*REQUIRED ACTION 1*
From the article on CD28 and PD-1 cancer therapy, reproduce verbatim the part that opens with the words containing "In the Science" and closes with "to anti-PD-1 agents.".
*REQUIRED ACTION 2*
Go on with the article on CD28 and PD-1 cancer therapy, picking up right after its last sentence.

*SELECTED PASSAGE*

To mobilize T cells against cancer, it may not be enough to “take the brakes off.” It may also be necessary to “hit the gas.” That’s the conclusion reached by Emory Vaccine Center and Winship Cancer Institute scientists. They found that a checkpoint inhibitor, programmed cell death-1 (PD-1), might fail to rouse CD8 T cells to action—unless co-stimulation via the CD28/B7 pathway was also available.

The scientists presented their findings March 9 in the journal Science, in an article entitled “Rescue of Exhausted CD8 T Cells by PD-1–Targeted Therapies Is CD28-Dependent.” In this article, the scientists suggest that CD28's presence on T cells could be a clinical biomarker capable of predicting whether drugs targeting PD-1 will be effective. In addition, the requirement for CD28 suggests that co-stimulation may be missing for some patients, which could guide the design of combination therapies.

“Many studies have assessed expression of inhibitory receptors on exhausted CD8 T cells, but positive co-stimulatory molecules have not been a major focus,” says senior author Rafi Ahmed, Ph.D., director of Emory Vaccine Center.

“We have recently defined the stem-cell-like subpopulation of T cells that can be reinvigorated by PD-1 targeted therapy,” Dr. Ahmed added. “Now we demonstrate that in addition to PD-1 blockade, these cells also require co-stimulatory signals through CD28 to proliferate and differentiate into killer cells. We believe this increase in the number of killer cells is important for successful immunotherapy.”

In the Science paper, Emory Vaccine Center scientists conducted experiments in mice in which they showed that antibodies blocking CD28's interactions with its partner B7, or genetic deletion of CD28, prevented the proliferation of T cells in response to anti-PD-1 agents.

“Here we demonstrate that the CD28/B7 costimulatory pathway is essential for effective PD-1 therapy in tumor-bearing mice and during chronic viral infection,” the authors of the Science paper wrote. “Conditional gene deletion showed a cell-intrinsic requirement of CD28 for CD8 T cell proliferation after PD-1 blockade. B7-costimulation was also necessary for effective PD-1 therapy in tumor-bearing mice.”

To assess the importance of those findings for cancer immunotherapy, the researchers teamed up with physicians from Winship Cancer Institute to analyze samples from lung cancer patients being treated with PD-1-blocking drugs.

“[We] found that CD8 T cells proliferating in blood after PD-1 therapy of lung cancer patients were predominantly CD28 positive,” the Science paper continued. “Taken together these data demonstrate CD28-costimulation requirement for CD8 T cell rescue and suggest an important role for [the] CD28/B7 pathway in PD-1 therapy of cancer patients.”

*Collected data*

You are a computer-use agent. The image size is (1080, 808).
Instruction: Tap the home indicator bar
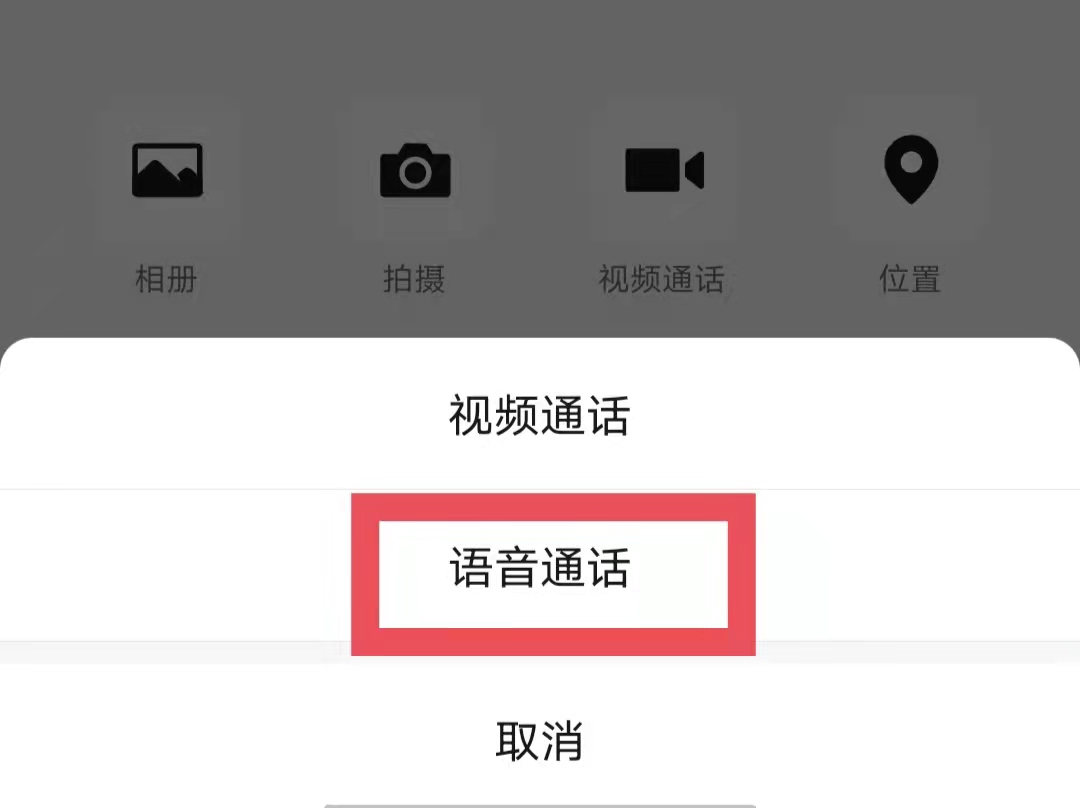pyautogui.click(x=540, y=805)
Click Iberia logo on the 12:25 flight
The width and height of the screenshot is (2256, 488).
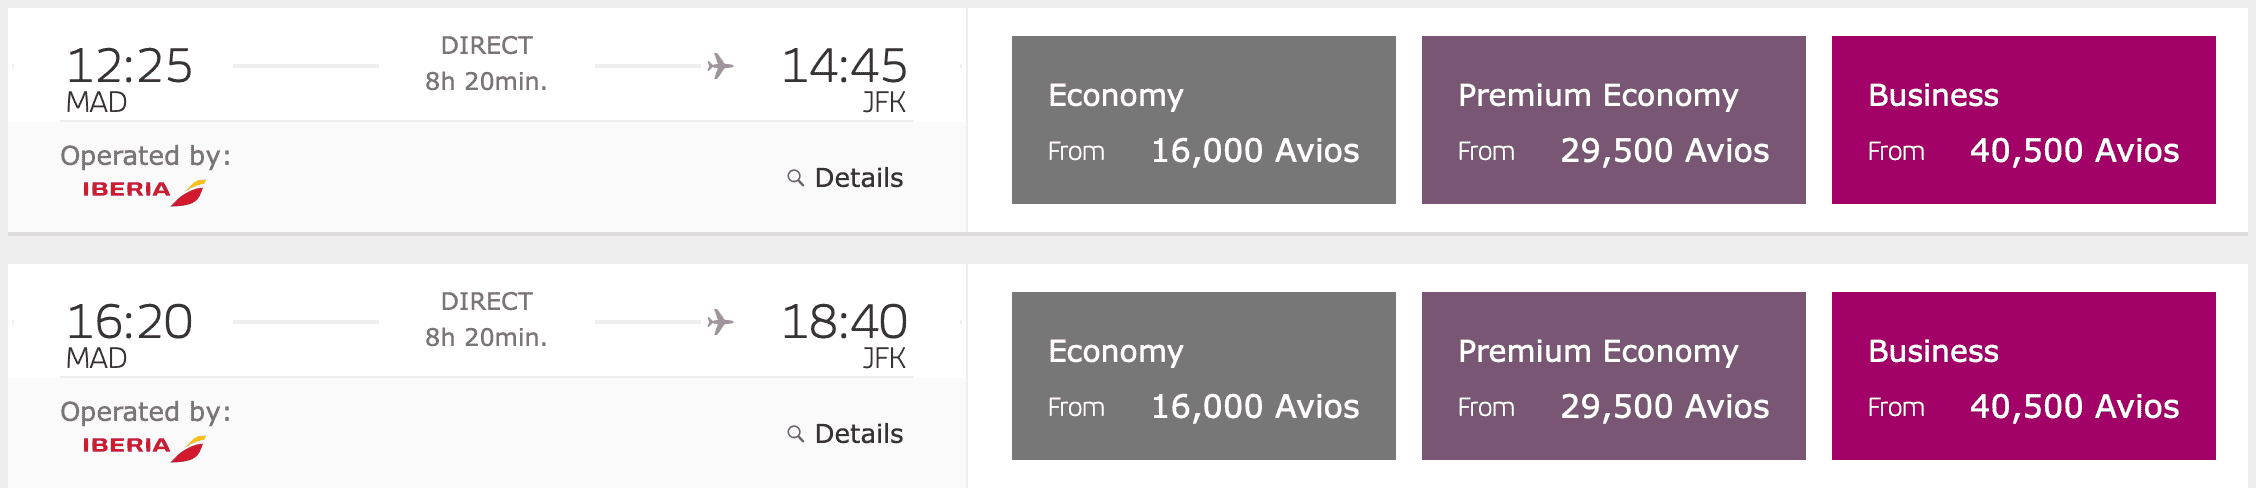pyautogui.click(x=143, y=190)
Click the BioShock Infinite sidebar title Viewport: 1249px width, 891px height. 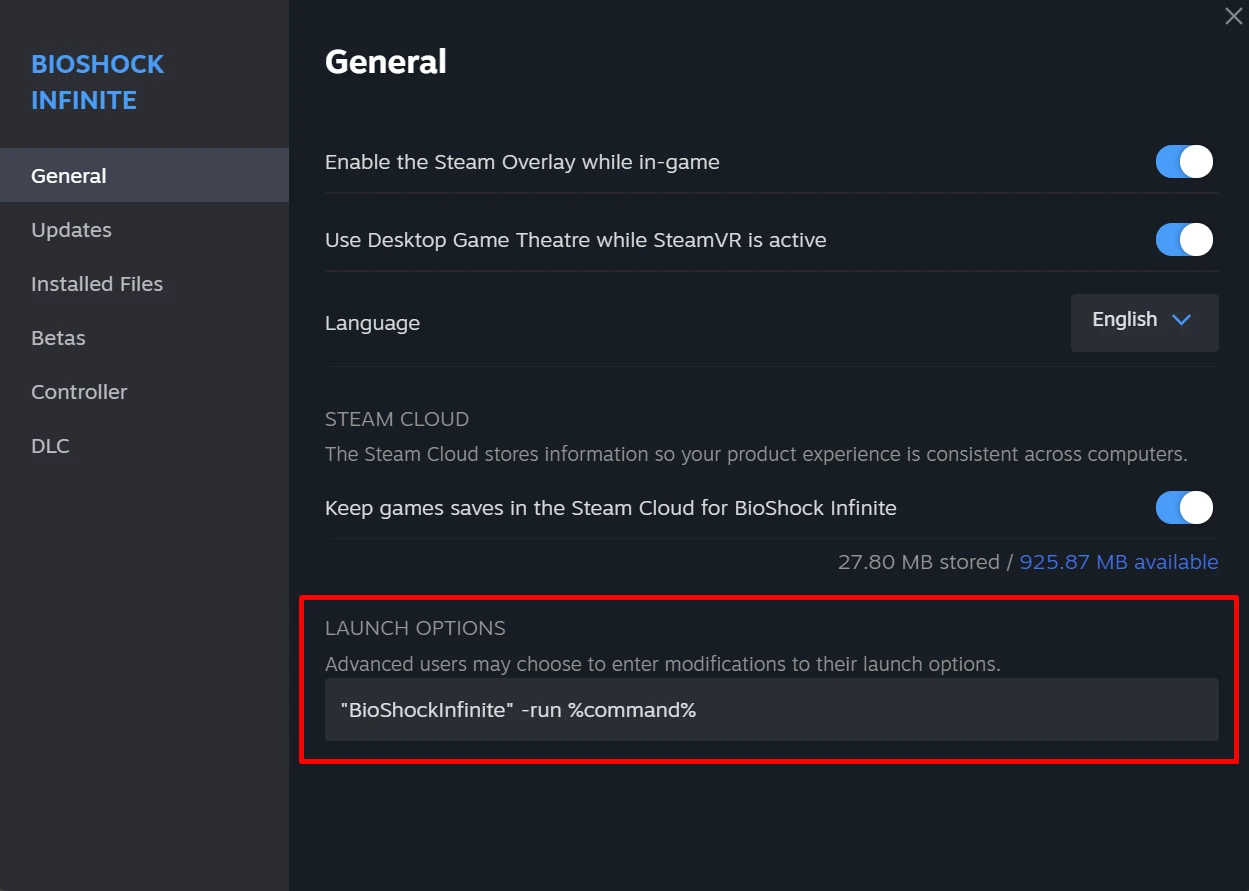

*WRITTEN ANSWER 1*
In the Science paper, Emory Vaccine Center scientists conducted experiments in mice in which they showed that antibodies blocking CD28's interactions with its partner B7, or genetic deletion of CD28, prevented the proliferation of T cells in response to anti-PD-1 agents.

*WRITTEN ANSWER 2*
The scientists monitored T-cell responses in patients' blood and found that most of the CD8 T cells proliferating after PD-1 blockade expressed CD28. Yet, in biopsy samples from early-stage lung cancer patients, the proportion of CD28-positive cells among tumor-infiltrating CD8 T cells was variable, ranging from 20% to 90%. These results suggest that only a subset of tumor-specific CD8 T cells will proliferate after PD-1–directed therapy, Dr. Ahmed noted.

“We observed that in tumors from lung cancer patients, many of the infiltrating PD-1+ CD8 T cells do not express CD28, and thus according to our data from experiments in mice, those CD28-negative cells may not proliferate when the PD-1 pathway is blocked,” commented lead author Alice Kamphorst, Ph.D., a research associate in Ahmed's lab.

She added that the requirement for CD28 co-stimulation points to the importance of nearby antigen-presenting cells providing CD28's partner molecule B7, which is not present on most tumor cells.

The research team is now studying whether CD28 levels on tumor-specific T cells can predict the strength of lung cancer patients' response to PD-1-based drugs or their survival.

“Our study sets the stage to evaluate CD28 as a predictive biomarker for patient selection for immune checkpoint inhibition in patients with cancer, and also paves the way for combination therapy approaches that might result in enhanced effectiveness of immune checkpoint inhibition,” said Winship's deputy director Suresh Ramalingam, M.D. “We are conducting clinical studies to confirm our findings in patients with lung and other cancers.”